**Task description:** Among the entries below, how many lines hold "category"? Reply with the number only.

**Data:**
Segment Open
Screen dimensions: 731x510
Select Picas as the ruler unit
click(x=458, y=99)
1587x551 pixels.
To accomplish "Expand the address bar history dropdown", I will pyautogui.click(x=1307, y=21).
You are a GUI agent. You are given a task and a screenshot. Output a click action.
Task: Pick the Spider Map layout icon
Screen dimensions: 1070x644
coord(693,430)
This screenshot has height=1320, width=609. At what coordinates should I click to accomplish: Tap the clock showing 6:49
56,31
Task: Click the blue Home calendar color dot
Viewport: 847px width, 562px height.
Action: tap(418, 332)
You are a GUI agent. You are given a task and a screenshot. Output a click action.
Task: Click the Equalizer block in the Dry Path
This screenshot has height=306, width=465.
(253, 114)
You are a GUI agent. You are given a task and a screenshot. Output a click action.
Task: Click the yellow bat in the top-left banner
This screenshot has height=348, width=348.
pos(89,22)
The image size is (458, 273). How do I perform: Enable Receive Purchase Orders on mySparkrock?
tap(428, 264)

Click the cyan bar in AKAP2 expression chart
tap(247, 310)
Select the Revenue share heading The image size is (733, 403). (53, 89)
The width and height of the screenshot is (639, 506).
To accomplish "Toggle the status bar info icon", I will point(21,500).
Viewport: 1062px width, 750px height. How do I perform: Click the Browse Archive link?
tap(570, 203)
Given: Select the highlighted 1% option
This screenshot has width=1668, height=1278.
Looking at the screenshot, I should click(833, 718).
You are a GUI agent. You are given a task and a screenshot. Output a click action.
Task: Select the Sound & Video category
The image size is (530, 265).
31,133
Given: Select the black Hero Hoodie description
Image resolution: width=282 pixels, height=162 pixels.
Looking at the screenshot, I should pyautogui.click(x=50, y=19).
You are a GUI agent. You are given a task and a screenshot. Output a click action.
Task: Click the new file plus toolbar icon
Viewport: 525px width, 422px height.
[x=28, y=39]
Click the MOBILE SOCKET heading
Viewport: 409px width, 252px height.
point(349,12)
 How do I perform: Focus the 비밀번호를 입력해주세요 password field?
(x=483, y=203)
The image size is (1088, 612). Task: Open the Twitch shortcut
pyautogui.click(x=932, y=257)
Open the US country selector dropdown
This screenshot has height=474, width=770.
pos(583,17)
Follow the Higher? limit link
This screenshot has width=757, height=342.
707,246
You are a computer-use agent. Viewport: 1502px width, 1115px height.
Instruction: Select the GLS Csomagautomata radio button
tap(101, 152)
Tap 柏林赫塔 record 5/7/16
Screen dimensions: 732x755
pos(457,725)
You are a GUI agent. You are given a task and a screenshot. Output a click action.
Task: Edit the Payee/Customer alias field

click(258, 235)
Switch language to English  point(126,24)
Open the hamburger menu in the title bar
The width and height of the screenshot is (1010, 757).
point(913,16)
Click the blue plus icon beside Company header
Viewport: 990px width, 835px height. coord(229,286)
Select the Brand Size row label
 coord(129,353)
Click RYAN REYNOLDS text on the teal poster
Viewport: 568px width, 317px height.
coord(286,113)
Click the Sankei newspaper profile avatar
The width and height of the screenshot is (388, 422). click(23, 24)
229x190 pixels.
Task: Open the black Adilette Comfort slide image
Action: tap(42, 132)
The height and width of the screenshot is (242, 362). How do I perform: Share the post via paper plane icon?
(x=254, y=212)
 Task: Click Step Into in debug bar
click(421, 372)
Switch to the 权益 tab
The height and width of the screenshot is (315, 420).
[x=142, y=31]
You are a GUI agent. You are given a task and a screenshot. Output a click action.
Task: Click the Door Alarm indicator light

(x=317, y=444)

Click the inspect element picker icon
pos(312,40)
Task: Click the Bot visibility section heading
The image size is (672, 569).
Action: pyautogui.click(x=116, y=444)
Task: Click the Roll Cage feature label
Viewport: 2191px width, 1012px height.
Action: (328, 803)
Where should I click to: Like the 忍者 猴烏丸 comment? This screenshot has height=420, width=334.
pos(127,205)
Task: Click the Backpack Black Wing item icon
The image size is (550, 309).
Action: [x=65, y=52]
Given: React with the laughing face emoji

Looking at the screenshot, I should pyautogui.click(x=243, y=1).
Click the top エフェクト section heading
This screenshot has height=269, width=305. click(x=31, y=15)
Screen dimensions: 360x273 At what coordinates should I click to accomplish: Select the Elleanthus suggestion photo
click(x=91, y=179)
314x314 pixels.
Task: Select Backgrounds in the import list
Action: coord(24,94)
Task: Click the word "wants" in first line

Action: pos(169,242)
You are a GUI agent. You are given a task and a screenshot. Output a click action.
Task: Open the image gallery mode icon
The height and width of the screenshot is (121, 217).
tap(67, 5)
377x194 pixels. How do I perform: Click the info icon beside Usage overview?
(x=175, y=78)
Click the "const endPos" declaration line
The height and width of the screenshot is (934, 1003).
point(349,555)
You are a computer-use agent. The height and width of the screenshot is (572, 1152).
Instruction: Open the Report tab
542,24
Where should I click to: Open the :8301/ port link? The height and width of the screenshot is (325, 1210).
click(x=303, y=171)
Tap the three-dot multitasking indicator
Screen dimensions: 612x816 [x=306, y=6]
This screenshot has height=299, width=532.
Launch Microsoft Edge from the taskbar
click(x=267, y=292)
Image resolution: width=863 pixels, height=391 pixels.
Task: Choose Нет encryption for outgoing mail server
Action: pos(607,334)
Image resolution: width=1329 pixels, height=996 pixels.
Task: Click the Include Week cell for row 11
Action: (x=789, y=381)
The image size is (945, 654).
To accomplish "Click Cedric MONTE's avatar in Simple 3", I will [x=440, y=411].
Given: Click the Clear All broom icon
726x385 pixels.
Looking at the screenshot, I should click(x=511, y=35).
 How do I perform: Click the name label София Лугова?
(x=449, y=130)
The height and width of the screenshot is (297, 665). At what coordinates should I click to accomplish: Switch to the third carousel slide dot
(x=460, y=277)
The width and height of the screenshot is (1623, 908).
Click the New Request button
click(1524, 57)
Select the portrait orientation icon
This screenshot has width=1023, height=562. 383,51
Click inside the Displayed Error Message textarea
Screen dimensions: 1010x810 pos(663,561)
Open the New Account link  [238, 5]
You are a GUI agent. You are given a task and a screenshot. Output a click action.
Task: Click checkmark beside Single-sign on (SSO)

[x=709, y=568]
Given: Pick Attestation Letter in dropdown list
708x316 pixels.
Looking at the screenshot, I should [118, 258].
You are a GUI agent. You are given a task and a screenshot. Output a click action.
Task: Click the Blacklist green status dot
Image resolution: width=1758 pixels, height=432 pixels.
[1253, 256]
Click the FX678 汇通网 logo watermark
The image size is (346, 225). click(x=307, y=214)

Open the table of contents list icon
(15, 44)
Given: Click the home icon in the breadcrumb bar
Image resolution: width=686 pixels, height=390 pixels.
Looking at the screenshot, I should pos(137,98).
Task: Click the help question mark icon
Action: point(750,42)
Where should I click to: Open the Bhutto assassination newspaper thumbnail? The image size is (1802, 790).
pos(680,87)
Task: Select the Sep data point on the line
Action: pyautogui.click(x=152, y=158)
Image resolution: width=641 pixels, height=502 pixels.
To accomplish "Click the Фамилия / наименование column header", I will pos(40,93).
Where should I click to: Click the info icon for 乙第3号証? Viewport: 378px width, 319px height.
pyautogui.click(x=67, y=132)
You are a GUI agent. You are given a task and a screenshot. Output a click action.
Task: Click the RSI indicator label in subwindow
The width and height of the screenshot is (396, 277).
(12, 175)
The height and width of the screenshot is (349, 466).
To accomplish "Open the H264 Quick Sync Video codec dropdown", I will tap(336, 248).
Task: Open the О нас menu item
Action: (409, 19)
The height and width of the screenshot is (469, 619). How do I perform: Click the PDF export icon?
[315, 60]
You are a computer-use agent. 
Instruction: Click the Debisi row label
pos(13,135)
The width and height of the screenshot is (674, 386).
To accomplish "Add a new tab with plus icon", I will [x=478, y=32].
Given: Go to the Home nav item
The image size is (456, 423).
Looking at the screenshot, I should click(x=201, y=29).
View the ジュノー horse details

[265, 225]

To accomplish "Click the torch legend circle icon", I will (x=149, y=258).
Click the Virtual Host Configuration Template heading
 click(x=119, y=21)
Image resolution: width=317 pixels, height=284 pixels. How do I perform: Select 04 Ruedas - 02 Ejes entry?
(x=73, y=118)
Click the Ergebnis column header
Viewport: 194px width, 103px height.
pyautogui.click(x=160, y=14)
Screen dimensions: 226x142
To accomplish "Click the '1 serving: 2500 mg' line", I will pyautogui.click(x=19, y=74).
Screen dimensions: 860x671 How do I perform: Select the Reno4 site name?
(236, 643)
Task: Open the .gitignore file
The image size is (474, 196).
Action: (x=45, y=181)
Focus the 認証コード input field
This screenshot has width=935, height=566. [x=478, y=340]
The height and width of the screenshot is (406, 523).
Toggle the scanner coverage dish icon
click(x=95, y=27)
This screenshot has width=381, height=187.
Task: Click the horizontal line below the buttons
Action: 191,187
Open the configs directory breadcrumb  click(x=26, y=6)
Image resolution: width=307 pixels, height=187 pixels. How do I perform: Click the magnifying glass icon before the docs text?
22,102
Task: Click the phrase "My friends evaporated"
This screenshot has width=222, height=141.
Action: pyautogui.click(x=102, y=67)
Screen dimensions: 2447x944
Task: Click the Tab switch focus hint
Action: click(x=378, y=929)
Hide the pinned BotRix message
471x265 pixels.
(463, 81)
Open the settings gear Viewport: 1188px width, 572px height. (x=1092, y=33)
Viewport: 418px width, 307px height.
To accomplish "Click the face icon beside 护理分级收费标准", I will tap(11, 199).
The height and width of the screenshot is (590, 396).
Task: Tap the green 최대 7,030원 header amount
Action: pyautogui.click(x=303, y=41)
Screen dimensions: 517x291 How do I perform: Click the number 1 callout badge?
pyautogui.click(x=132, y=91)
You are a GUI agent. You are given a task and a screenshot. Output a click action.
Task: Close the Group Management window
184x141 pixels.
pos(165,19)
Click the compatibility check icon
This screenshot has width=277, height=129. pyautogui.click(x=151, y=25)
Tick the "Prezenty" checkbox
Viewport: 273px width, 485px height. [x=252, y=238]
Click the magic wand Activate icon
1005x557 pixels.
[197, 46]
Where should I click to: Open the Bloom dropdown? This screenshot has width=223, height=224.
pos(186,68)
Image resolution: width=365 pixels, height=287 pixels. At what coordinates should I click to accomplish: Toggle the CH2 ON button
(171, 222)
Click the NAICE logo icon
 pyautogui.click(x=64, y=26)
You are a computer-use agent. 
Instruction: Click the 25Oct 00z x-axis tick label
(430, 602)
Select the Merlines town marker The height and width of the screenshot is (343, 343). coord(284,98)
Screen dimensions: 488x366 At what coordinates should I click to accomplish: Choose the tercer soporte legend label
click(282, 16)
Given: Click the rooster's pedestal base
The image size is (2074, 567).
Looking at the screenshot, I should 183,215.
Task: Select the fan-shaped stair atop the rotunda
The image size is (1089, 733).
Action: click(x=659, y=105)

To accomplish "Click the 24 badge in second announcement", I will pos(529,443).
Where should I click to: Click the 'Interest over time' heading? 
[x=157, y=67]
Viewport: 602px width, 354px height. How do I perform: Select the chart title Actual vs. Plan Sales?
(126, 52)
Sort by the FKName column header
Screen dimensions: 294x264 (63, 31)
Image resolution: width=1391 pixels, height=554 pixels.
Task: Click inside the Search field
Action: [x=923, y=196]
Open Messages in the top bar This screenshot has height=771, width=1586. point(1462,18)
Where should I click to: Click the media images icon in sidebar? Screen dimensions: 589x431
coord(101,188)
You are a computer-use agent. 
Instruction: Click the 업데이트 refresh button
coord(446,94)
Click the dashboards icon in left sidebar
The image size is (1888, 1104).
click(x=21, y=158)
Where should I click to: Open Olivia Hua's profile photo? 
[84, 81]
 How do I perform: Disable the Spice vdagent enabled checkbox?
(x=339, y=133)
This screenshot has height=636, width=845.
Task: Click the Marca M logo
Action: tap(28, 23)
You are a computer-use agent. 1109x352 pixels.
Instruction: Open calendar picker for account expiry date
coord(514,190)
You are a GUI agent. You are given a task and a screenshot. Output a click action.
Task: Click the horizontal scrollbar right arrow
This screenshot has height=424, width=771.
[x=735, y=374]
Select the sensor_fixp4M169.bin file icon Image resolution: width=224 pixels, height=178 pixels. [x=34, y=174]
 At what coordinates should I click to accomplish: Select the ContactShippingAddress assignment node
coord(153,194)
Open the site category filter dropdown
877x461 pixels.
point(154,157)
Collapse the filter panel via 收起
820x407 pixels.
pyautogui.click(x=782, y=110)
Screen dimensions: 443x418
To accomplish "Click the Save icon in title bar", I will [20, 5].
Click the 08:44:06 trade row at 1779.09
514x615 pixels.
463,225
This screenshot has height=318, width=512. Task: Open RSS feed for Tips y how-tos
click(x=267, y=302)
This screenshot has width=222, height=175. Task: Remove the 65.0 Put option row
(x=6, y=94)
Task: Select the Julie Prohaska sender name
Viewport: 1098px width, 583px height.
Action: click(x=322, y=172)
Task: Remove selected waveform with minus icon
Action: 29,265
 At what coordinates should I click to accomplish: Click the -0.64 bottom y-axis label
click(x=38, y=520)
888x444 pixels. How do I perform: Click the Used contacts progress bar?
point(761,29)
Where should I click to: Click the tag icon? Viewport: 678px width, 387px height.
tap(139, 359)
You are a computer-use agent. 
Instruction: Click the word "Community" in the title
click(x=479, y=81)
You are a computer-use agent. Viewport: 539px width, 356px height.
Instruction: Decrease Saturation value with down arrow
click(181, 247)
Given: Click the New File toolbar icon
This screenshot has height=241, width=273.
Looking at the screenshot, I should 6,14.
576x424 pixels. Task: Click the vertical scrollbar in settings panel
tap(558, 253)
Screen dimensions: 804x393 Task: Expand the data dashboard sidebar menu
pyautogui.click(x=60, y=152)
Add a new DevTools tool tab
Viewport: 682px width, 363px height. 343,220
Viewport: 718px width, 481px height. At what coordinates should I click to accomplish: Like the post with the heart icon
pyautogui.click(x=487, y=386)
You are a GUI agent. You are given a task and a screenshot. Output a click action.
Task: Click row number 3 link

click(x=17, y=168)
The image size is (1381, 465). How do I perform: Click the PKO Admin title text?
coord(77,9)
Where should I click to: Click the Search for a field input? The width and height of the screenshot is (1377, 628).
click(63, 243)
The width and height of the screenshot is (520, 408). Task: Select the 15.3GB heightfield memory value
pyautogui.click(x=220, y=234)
Segment Closed
**Written response:** 2